To summarize the MUTAN method, the question and image embeddings are projected onto lower dimensions followed by a full bilinear pooling operation and then projected into the desired output dimension.
MUTAN also outperforms the expensive MCB method but results on standard benchmarks show that it does not outperform MFB. It is still an interesting method as it incorporates a full bilinear pooling, albeit at lower dimensions.

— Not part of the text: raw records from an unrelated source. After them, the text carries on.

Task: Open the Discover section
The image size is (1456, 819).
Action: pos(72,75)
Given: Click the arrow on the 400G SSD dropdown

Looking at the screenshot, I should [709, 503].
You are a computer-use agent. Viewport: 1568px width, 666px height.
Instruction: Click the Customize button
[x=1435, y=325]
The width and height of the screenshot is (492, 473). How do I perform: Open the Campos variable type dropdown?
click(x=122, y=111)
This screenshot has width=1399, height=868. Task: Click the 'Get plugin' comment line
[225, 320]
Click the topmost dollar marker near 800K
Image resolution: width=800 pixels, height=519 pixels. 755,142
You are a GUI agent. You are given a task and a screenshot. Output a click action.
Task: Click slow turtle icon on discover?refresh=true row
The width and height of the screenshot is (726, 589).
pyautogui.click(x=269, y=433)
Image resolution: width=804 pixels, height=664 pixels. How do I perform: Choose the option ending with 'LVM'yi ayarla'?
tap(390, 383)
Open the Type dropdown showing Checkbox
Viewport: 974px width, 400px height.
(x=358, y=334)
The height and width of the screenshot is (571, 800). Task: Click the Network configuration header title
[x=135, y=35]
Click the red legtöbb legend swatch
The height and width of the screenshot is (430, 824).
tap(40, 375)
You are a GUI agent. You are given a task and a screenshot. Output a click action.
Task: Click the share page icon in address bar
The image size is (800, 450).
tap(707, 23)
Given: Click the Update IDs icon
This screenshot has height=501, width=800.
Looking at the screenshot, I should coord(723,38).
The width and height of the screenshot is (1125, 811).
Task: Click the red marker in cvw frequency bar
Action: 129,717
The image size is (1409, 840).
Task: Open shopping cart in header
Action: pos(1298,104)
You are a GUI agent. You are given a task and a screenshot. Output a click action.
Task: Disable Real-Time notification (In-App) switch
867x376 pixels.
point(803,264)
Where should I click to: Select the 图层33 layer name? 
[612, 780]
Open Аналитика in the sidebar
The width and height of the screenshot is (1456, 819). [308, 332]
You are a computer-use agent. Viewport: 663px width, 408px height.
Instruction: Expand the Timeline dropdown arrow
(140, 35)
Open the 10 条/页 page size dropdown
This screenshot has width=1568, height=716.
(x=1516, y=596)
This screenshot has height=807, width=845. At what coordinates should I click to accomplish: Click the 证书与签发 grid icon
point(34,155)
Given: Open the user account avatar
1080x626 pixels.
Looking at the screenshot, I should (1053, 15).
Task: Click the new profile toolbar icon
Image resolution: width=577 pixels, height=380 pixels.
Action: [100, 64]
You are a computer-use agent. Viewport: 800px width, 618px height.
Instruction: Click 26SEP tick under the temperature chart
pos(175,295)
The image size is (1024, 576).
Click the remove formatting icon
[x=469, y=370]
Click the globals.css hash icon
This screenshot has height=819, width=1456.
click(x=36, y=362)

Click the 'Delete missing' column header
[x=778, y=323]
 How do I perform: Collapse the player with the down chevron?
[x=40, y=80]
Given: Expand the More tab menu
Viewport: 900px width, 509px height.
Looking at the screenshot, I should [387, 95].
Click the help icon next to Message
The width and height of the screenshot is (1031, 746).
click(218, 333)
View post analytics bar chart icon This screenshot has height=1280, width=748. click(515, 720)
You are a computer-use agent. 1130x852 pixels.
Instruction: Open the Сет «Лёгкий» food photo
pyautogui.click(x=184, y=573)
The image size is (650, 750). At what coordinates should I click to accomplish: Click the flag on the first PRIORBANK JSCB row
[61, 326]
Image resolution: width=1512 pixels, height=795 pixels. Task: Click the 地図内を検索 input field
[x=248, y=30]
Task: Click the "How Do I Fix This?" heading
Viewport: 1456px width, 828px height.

Learn more about MUTAN here:
MUTAN: Multimodal Tucker Fusion for Visual Question Answering
Hedi Ben-younes, Rémi Cadene, Matthieu Cord, Nicolas Thome
Incorporating bilinear pooling into attention mechanisms
The bilinear pooling operations described above enable rich interactions between two input embeddings and generate a resultant output embedding. Hence they can be applied in different parts of a VQA architecture, wherever a multimodal interaction takes place. In particular, there are two points in an attention based VQA architecture where bilinear pooling is usually employed.
- The core part of VQA attention is interaction between a question embedding and different image region embeddings. This is a perfect match for bilinear pooling. The result of the pooling operation is a tensor with an embedding for each attention. This tensor is then passed through convolution layers to finally result in the attention weight vector.
- After the attention weights are used to linearly combine image embeddings into a final image embedding, this embedding undergoes an interaction with the question embedding to form the aggregated information vector. This interaction is also modeled by bilinear pooling.
These applications of bilinear pooling to the attention based VQA architecture are shown below.
To summarize, an outer product between two vectors is an extremely rich and powerful mechanism to combine them, in contrast to simple element wise operations. However, the raw outer product is prohibitively expensive and impractical to incorporate into VQA models.
To overcome this deficiency and yet extract some power from it, several versions of bilinear pooling have been proposed over the past few years. These have led to accuracy improvements over simpler interaction methods. I discussed some of the more prominent ones in this post.